"The black church must get back into the business of developing character, leadership, and entrepreneurial principles in poor people."

With the compelling image of a runner in the back of the pack who must run faster in order to win, author Baker reminds us that African Americans were not blessed with the same starting point as European Americans and did not really enter the race at all until 1965 with the passing of the Voter Rights Act. African Americans now face many deficits that he carefully delineates; but that does not mean, he states, they should quit trying to access their rights. American history was against them, through the years of slavery, Reconstruction, and the Jim Crow era. Baker traces many such ills, even relatively recent ones like President Reagan’s War on Drugs, which demonized at-risk, ghetto-isolated blacks. Baker regards black churches as the only hope for the marginalized. Such institutions, he believes, have the resources to train and prepare individuals for productive work and well-organized family life.

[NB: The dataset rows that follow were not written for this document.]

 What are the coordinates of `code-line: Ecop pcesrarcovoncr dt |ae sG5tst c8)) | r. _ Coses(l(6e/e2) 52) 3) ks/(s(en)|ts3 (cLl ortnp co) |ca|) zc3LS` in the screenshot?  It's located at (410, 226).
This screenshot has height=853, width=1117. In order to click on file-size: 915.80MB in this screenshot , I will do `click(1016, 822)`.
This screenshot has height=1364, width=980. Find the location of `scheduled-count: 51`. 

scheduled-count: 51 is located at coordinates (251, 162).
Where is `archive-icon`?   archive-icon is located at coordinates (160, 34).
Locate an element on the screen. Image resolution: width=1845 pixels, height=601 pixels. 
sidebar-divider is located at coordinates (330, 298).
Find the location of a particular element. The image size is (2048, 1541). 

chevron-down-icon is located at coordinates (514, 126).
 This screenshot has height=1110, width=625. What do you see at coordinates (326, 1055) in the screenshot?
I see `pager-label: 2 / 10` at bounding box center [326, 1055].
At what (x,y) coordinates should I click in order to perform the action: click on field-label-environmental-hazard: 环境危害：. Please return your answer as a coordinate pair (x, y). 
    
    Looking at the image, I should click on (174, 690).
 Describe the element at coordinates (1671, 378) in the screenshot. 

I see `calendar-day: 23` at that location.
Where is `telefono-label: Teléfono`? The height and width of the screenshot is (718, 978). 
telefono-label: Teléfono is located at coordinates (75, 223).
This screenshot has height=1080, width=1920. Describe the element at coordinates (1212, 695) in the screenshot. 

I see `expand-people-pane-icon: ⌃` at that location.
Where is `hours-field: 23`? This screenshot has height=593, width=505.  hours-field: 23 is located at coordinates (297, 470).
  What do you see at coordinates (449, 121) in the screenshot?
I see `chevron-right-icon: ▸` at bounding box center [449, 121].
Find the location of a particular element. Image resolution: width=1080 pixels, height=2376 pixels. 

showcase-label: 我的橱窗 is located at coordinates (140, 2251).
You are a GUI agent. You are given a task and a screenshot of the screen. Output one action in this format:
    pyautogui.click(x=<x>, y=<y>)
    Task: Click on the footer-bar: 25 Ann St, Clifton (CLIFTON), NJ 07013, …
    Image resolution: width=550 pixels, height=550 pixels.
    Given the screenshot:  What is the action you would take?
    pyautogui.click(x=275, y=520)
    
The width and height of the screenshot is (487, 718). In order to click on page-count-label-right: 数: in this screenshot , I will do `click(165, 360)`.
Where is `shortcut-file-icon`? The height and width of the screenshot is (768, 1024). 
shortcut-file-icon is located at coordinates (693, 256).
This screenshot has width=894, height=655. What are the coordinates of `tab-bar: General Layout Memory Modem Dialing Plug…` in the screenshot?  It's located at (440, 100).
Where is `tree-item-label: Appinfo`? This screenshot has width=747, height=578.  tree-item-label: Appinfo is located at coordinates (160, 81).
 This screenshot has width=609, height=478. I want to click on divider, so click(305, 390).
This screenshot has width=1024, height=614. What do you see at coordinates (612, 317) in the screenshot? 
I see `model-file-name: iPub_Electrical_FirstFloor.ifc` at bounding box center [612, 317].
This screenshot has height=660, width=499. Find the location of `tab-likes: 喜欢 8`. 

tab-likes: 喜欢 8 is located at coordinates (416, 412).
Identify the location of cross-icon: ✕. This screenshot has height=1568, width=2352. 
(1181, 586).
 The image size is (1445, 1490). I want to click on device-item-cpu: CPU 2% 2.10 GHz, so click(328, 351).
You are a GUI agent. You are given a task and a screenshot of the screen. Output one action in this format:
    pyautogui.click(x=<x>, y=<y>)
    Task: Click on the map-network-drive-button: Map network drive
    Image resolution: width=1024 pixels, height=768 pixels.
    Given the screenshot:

Baker, retired from the US Army and now affiliated with United Methodism as a preacher and activist, developed a program—And Step, Incorporated—in 1995. Helpful documentation for that program is included in this strongly worded manual: forms for family budgeting, suggestions for a family mission statement, guidelines for business start-ups, sample employment applications, and more. One item Baker believes to be essential in the training process is “Mandatory Travel Education,” including visiting Shirley Plantation in Virginia, established in 1616, and an example of the use of African slave labor. The author expresses particular concern for the situation of black women who often manage to hold families together despite sexual exploitation often beginning in childhood. He quotes extensively from scripture in support of his proposals and has provided a useful bibliography. Those seriously interested in meaningful community action and the equality of all citizens would benefit from studying Baker’s well-considered ideas.